There, in a level shaded area scuffed free of any grass, a wiry young girl in gym shorts and a tee shirt was delivering a series of hard right and left hooks to a leather heavy bag suspended from the branch of an oak tree.
“Used to be where her swing was hung.”
Gurney watched the flurry of punches. “You teach her how to do that?”
There was pride in Tabor’s eyes. “I pointed out a few things.”
The girl, apparently in her early teens, clearly had a mixed racial background. Her natural Afro had in it a hint of Tabor’s red-hair gene. Her skin was a deep caramel, and her eyes were green. Except for a brief assessing glance at Gurney, her attention was centered on the bag.
“She has power,” said Gurney. “She get that from you?”
“She’s better now than I ever was. Straight-A student, too, which I never was.” He paused. “So maybe she’ll survive this world. What do you think her chances are?”
“With that kind of concentration and determination, better than most.”
“You mean better than most black girls?” There was a sudden combativeness in his voice.
“I mean better than most black, white, tan . . . girls, boys, you name it.”
Tabor shook his head. “Might be that way in the right kind of world. But we’re not there. Real world is still the kind of world that killed George Montgomery.”
40
Gurney’s conversation with Merle Tabor gave him a lot to think about during the long drive to the Gelter house in well-tended Lockenberry.
The hanged black man in Judd Turlock’s past set up a disturbing echo with the two men strangled by the ropes tying them to the jungle gym in the Willard Park playground. Gurney couldn’t help thinking that a man who thirty years earlier had been responsible for one such horror might well be capable of two more. This hypothetical link received some support from one fact—the web of trails that made the Willard Park site easily reachable from the hunting cabin Turlock shared with Beckert. If one or both of them had seized Jordan and Tooker, or tricked them into meeting on some pretext, the cabin would have been an ideal location for the administration of the benzos and propofol, the beatings, the branding.

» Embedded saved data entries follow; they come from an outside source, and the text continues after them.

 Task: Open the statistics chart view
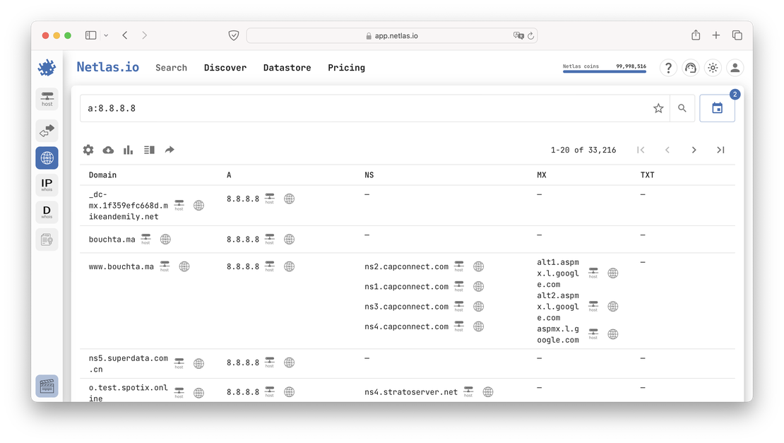tap(128, 150)
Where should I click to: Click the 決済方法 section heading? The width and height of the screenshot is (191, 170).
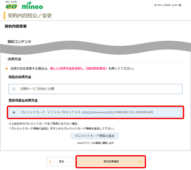[x=14, y=59]
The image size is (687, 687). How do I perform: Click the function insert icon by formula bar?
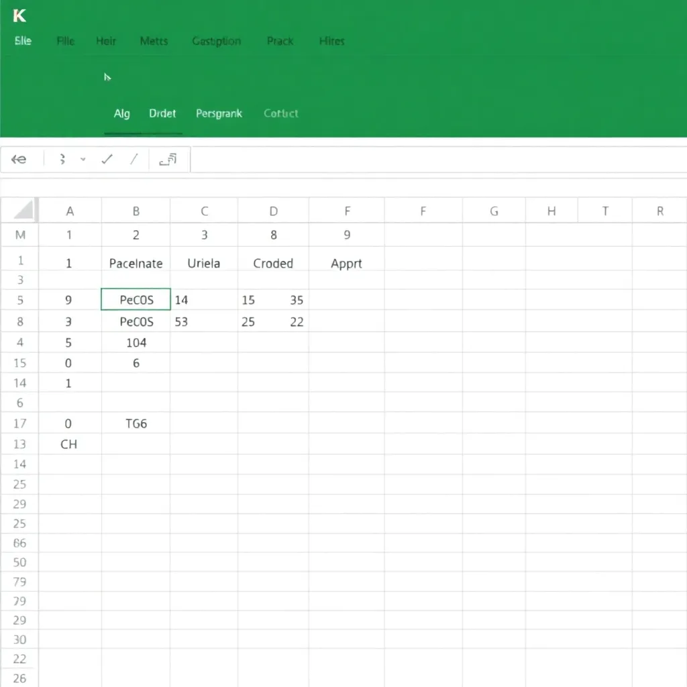point(168,159)
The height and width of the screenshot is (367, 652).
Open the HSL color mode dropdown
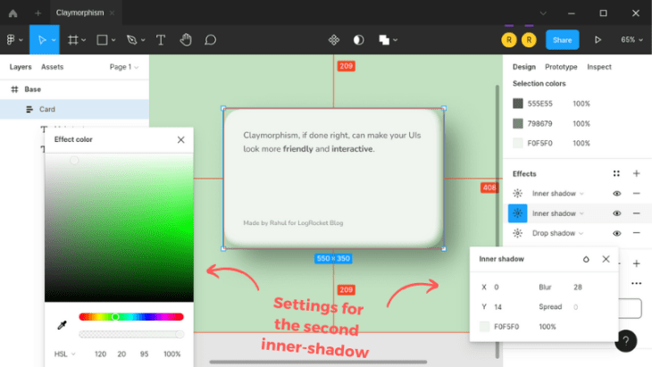pyautogui.click(x=65, y=354)
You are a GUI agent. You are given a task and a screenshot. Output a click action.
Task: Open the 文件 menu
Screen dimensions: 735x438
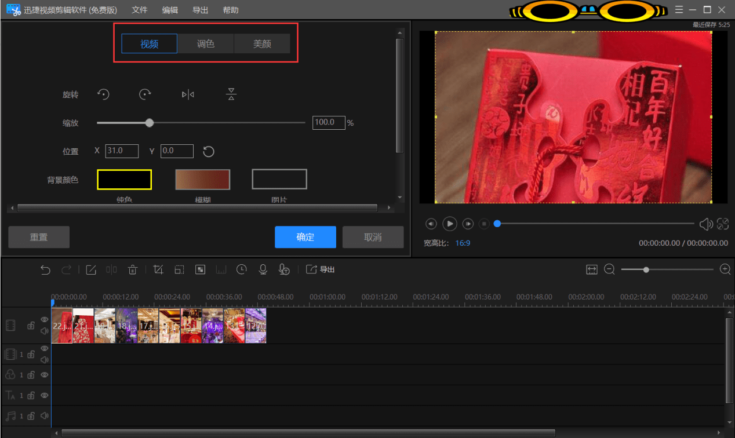click(x=140, y=10)
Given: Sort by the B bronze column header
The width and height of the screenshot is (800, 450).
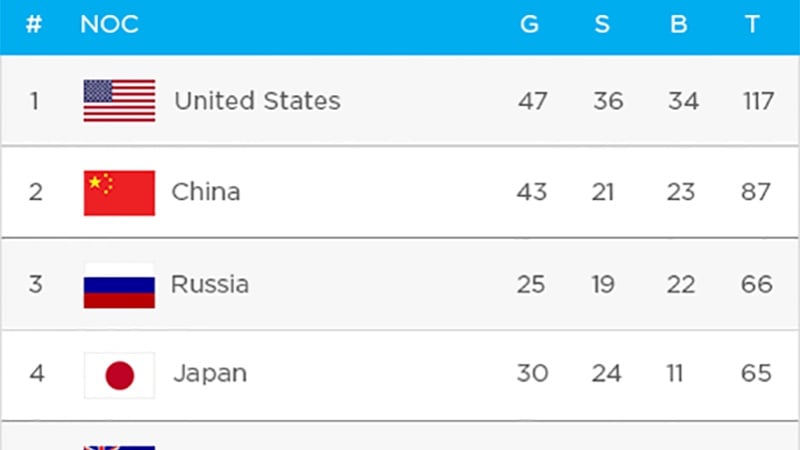Looking at the screenshot, I should [x=679, y=25].
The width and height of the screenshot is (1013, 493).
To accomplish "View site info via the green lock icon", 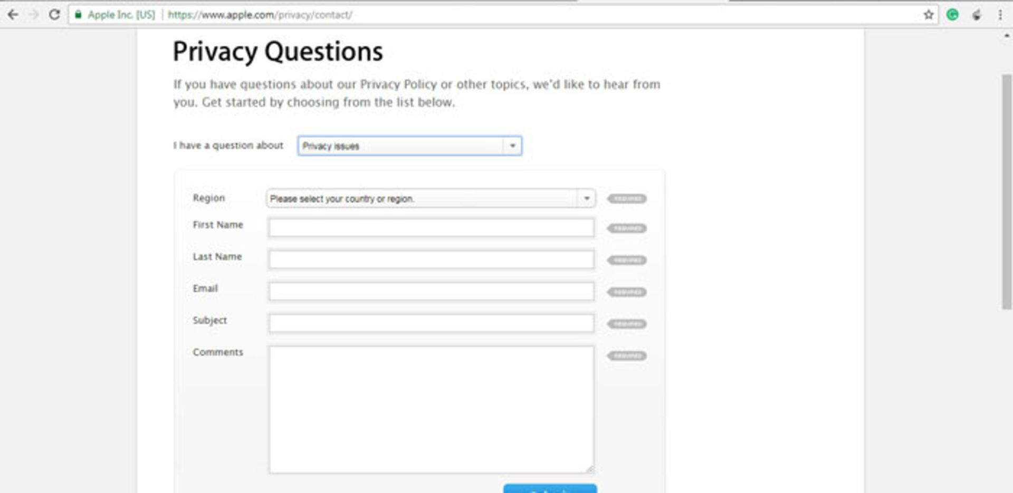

His mind leapfrogged to the shootings—specifically to the fact that the red motocross bike racing away from Poulter Street was last seen at the edge of Willard Park, within a short distance of those same trails leading to the Beckert-Turlock cabin.
Might Turlock have been the second man at Poulter Street, the one who actually shot Loomis? Wasn’t it at least conceivable that Turlock had engineered and carried out, for reasons yet to be determined, both the police and the BDA murders? It had seemed to Gurney all along that the Jordan-Tooker executions were too smoothly organized to have been a spur-of-the-moment response to the first shooting. The planning required for the acquisition of the propofol alone would preclude that.

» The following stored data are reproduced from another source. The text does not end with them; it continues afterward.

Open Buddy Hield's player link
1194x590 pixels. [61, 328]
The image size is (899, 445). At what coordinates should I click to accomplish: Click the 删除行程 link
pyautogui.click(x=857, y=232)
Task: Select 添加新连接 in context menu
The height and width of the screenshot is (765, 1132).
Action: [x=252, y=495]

Thinking about the propofol angle gave Gurney a little jolt. He pulled over onto the shoulder of the road and used his phone to access the internet. He wanted to check on the shelf life of propofol. The first pharmaceutical database he came upon provided the answer: two years in an unopened vial, one year in a preloaded hypodermic.

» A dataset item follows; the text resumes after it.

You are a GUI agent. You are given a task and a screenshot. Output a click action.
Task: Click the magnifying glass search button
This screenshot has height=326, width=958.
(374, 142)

He felt like a fool, realizing he’d been overlooking something obvious. He’d been focusing on Mercy Hospital for its connection to the ice-pick murder of Rick Loomis and ignoring its possible connection to the murders of Jordan and Tooker. And because of his focus on the ice-pick wielder as a possible member of the current staff, he hadn’t bothered looking through the personnel list section containing employees who’d resigned or been terminated prior to Loomis’s hospitalization. But given the likelihood that the Jordan-Tooker murders were planned well in advance of their execution—and given the long shelf life of propofol—the list of former employees could be as relevant as the current list.
In his eagerness to rectify his oversight, he was tempted to postpone his meeting with Trish Gelter. But his desire to find out what she wanted to tell him, and to learn something about her husband’s connection to Dell Beckert, won out. The list research would have to wait. He decided to call Madeleine and let her know about his detour to Lockenberry and that he’d be home later than planned.
As he was about to place the call to her, he discovered that a message from her had arrived while his phone was turned off at Merle Tabor’s request.
“Hi, hon. I may not see you this evening. I’m going to Mercy after work to be with Heather. Apparently Rick’s brother and Heather’s sister both got delayed somewhere by weather conditions, canceled flights, general confusion. Kim Steele plans to come to the hospital too. Comfort in numbers. If it gets late I might stay at that visitors’ inn overnight. I’ll call when I have a better idea what I’m doing. Hope your trip to Pennsylvania was useful. Love you.”